Frequently Asked Questions

What is the IUPAC name of (5-amino-2-methyl-2,3-dihydroindol-1-yl)-(2,5-dibromophenyl)methanone?
The IUPAC name of (5-amino-2-methyl-2,3-dihydroindol-1-yl)-(2,5-dibromophenyl)methanone (CID 114367699) is (5-amino-2-methyl-2,3-dihydroindol-1-yl)-(2,5-dibromophenyl)methanone.
What is the SMILES notation for (5-amino-2-methyl-2,3-dihydroindol-1-yl)-(2,5-dibromophenyl)methanone?
The canonical SMILES for (5-amino-2-methyl-2,3-dihydroindol-1-yl)-(2,5-dibromophenyl)methanone is CC1Cc2cc(N)ccc2N1C(=O)c1cc(Br)ccc1Br.
What is the InChIKey of (5-amino-2-methyl-2,3-dihydroindol-1-yl)-(2,5-dibromophenyl)methanone?
The InChIKey is UXTQOCVCACUFRI-UHFFFAOYSA-N. The full InChI is InChI=1S/C16H14Br2N2O/c1-9-6-10-7-12(19)3-5-15(10)20(9)16(21)13-8-11(17)2-4-14(13)18/h2-5,7-9H,6,19H2,1H3.
What are the key properties of (5-amino-2-methyl-2,3-dihydroindol-1-yl)-(2,5-dibromophenyl)methanone?

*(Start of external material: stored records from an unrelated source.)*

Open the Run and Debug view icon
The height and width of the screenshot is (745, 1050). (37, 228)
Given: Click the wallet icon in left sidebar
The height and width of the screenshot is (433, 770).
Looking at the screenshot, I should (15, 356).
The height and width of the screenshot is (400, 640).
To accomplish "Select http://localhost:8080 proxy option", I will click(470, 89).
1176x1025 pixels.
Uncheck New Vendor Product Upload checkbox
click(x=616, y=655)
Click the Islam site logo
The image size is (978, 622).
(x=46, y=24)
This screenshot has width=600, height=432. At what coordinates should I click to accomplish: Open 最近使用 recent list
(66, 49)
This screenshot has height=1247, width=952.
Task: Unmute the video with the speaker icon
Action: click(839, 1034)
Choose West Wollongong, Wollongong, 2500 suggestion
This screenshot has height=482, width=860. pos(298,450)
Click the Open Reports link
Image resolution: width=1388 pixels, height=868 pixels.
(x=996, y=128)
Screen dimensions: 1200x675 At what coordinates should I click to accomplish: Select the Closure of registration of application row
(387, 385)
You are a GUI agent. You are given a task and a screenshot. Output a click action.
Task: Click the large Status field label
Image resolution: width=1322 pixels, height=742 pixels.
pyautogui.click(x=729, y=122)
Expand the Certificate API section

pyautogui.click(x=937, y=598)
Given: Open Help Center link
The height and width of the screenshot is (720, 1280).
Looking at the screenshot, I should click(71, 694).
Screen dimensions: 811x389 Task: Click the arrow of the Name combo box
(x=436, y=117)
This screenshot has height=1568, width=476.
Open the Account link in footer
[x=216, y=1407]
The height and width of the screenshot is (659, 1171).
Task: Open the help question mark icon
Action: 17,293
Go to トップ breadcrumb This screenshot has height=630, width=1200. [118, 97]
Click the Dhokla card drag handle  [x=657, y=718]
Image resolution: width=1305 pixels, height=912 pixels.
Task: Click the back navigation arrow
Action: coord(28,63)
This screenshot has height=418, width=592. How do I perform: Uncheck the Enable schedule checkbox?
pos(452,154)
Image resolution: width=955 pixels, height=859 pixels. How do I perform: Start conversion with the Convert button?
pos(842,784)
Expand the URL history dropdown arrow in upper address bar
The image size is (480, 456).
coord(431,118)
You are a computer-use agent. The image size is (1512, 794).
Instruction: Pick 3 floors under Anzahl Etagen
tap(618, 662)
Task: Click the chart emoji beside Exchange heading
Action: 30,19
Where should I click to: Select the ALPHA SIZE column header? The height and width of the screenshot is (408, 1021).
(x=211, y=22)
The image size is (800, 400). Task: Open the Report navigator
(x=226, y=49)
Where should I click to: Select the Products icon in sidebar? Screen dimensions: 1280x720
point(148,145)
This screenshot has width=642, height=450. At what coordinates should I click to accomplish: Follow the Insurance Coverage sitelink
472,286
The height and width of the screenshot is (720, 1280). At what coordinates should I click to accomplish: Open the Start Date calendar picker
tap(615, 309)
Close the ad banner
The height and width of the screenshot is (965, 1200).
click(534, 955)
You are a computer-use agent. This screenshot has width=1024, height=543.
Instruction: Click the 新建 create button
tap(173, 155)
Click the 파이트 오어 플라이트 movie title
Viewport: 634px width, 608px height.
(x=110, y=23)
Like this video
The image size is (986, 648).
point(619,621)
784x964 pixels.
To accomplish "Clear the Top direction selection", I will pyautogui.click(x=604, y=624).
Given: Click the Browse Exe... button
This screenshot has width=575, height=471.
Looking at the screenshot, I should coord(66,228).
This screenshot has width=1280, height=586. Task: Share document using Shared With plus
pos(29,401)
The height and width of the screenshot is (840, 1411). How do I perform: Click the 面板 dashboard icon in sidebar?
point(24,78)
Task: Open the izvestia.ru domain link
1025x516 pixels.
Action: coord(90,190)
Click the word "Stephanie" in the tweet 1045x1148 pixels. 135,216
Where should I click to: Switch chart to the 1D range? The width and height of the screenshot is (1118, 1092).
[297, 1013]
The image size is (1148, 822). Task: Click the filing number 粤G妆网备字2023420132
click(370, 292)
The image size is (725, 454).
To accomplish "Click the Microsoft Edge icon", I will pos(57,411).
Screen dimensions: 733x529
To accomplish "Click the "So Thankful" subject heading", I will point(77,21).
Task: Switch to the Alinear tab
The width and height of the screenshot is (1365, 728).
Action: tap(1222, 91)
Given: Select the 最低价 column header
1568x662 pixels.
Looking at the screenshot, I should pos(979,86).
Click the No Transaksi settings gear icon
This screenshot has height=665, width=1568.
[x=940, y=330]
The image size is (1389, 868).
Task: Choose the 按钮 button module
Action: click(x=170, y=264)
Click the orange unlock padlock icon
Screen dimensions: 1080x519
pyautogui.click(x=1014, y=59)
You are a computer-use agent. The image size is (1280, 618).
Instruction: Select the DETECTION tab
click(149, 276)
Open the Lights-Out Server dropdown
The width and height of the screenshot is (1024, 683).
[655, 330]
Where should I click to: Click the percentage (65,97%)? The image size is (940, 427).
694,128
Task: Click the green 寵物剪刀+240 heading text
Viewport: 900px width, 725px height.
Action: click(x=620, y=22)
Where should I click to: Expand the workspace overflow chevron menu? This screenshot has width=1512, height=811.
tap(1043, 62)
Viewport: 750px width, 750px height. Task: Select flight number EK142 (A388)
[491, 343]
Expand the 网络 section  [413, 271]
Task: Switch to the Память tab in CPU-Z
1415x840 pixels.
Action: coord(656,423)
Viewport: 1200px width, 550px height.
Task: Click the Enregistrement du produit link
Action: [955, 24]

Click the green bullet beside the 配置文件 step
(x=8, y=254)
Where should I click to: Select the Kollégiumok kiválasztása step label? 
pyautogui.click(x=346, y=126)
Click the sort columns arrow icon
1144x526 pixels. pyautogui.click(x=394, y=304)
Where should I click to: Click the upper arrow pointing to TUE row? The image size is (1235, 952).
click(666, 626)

(5-amino-2-methyl-2,3-dihydroindol-1-yl)-(2,5-dibromophenyl)methanone has a molecular weight of 410.11 g/mol, XLogP of 4.39, 1 rotatable bonds, 1 hydrogen bond donors, and 2 hydrogen bond acceptors.
Where does this data come from?
All data for (5-amino-2-methyl-2,3-dihydroindol-1-yl)-(2,5-dibromophenyl)methanone is sourced from PubChem (CID 114367699), the world's largest open chemistry database maintained by the National Library of Medicine (NIH).